Regarding your questions:

  1. I know this behavior myself from working with small datasets. I think the jumps in accuracy are most likely related to your small dataset size. I don’t know exactly what’s the reason behind, but I can imagine that since the model has less data to learn from, it has less chance to pick up the general trends in the data that generalize well to new data. Also, remember that the weights in your classification head are initialized randomly. So given small data and random initial values, your model could end up learning slightly different patterns at each run.
  2. While it has been shown in the original ULMFiT paper that gradual unfreezing helps for transfer learning in NLP there has been more recent research that shows (for Transformers) that full unfreezing generally gives the best results (see T5 paper). I always try both gradual unfreezing (head only, -2, -3, unfreeze full model) and “standard” unfreezing (head only, unfreeze full model) and see what works better. Not sure if/how gradual unfreezing is related to dataset size.
  3. That’s ok. There is no general best choice of number of epochs. Just keep training until you validation accuracy starts getting worse.

Since the learning rate finder is also the result of training (with increasing learning rates) the results can also be changing here. Anyways, try picking a learning rate and re-running your model with the same learning rate to see how your results change from run to run.

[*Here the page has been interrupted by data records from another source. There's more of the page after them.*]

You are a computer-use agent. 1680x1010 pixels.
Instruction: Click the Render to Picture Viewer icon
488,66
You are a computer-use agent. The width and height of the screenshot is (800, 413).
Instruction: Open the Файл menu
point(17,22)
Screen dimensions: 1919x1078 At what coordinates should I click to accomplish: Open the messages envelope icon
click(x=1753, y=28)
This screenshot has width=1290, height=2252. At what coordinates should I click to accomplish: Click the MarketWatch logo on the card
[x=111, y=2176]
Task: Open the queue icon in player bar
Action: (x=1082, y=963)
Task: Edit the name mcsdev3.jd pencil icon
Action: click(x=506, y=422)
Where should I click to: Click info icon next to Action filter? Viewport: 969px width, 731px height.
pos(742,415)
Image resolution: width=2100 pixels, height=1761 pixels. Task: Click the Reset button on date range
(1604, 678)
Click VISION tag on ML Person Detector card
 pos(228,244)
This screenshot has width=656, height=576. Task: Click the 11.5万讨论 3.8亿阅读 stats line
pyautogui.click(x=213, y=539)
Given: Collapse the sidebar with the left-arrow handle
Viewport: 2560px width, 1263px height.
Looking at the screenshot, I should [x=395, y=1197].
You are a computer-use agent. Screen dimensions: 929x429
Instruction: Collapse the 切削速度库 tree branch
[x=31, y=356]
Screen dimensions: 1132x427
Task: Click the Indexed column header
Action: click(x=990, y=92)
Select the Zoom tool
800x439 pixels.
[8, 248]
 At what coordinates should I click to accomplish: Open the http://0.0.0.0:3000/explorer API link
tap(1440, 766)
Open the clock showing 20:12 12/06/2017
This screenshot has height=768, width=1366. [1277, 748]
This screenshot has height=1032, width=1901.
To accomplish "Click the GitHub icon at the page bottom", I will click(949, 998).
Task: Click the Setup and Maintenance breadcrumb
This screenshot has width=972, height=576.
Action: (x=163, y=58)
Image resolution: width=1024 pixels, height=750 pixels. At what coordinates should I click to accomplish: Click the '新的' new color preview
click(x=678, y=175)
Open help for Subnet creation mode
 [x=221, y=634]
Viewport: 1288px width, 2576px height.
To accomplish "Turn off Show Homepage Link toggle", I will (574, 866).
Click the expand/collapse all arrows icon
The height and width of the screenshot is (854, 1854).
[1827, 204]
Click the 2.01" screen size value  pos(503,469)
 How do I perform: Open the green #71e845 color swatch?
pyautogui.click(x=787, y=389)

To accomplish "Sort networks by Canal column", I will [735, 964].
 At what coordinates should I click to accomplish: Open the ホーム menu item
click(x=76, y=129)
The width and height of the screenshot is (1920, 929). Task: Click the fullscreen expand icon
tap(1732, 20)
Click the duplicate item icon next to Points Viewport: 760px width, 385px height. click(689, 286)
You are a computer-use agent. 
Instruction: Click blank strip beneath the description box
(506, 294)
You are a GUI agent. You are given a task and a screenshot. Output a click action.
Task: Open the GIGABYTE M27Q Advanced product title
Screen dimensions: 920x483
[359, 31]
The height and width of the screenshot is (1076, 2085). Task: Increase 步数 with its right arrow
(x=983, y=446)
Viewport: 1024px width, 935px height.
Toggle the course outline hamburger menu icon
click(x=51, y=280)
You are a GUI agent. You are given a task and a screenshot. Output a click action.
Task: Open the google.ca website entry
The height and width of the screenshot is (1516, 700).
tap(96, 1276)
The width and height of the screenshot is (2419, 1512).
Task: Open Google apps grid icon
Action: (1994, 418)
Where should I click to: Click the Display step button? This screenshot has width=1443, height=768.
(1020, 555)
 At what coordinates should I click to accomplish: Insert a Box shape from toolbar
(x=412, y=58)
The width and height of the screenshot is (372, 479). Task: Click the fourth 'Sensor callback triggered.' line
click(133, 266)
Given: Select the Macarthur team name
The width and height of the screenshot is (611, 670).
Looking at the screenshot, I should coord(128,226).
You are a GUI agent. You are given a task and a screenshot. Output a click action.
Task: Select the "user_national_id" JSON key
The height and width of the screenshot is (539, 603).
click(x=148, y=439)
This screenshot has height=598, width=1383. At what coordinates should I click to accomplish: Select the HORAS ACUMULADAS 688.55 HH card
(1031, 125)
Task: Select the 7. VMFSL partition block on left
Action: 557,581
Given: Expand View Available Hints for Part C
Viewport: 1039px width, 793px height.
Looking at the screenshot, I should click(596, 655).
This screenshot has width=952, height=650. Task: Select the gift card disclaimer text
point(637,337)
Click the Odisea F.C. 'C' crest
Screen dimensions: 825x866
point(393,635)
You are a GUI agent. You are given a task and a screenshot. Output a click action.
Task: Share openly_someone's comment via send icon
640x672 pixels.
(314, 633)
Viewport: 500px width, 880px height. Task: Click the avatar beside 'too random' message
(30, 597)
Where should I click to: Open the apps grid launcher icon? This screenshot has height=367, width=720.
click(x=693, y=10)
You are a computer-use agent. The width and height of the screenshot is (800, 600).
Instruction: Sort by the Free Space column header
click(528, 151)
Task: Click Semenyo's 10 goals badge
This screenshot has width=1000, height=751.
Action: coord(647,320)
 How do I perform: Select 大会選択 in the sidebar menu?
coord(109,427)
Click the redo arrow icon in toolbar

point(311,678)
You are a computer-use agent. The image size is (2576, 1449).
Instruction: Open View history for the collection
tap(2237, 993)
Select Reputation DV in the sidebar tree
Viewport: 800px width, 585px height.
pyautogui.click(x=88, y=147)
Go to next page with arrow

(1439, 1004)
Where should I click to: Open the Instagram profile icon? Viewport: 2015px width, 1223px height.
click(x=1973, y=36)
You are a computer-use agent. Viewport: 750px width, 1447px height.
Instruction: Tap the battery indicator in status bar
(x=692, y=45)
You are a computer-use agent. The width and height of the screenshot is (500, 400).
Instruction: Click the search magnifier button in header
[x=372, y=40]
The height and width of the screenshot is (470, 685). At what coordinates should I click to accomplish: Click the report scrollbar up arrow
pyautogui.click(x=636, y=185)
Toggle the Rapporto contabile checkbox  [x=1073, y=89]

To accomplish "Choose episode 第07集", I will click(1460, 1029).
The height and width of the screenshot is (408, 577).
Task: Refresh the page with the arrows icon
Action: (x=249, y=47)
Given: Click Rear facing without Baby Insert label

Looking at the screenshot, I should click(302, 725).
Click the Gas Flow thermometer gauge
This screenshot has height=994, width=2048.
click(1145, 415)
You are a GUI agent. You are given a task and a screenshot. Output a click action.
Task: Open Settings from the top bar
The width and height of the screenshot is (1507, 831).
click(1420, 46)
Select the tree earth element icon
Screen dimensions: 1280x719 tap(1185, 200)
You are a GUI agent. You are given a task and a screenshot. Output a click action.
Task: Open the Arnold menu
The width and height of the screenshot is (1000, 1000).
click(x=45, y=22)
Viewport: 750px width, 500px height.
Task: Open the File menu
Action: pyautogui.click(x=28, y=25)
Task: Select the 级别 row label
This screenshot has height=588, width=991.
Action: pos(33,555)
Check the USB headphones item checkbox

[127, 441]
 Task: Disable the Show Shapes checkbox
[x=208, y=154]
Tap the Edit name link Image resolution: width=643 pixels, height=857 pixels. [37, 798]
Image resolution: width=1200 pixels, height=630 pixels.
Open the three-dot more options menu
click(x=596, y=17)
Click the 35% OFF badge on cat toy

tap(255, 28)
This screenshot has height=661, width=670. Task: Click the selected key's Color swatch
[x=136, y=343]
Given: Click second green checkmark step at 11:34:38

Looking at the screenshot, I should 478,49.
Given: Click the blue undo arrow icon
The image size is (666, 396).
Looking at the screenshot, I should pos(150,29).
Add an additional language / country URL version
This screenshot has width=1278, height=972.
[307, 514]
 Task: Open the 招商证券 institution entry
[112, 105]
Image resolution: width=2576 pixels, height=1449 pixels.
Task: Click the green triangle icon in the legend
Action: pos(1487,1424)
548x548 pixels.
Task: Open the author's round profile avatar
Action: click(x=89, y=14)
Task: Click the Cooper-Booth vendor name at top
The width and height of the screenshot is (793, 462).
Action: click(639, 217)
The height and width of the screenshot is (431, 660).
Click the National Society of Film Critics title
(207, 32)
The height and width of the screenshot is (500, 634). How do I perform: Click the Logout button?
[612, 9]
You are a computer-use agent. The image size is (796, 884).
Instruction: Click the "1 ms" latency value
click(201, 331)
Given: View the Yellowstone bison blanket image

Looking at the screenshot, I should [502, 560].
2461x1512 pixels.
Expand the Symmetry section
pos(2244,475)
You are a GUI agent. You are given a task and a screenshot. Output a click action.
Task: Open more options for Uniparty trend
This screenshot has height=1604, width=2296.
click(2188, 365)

Thanks, @stefan-ai for taking the time to answer this and your answers make total sense and even further confirms some of my hypothesis. I did some more research and luckily yesterday I found out that if you use a seeding value and then start the learning process, you get consistent results. I used the code which I found from the reproducibility section in fast ai ( and just like that my results started to be consistent. I am getting an accuracy of 68 % which beats Linear SVC, Multinomial naive Bayes, and logistic regression(which is done through TFIDF) for the data set that I am using . I hope this helps someone :slight_smile:

1 Like

Right, that makes sense. If you’re setting a random seed in PyTorch, the model weights should be initialized with the same values each time. So with that you get exactly the same result at each run?

Nice benchmarking of ULMFiT against more traditional NLP methods. Another model you could try is using naive bayes features as inputs to a logistic regression model. Before ULMFiT, Jeremy demonstrated this method in this kaggle kernel.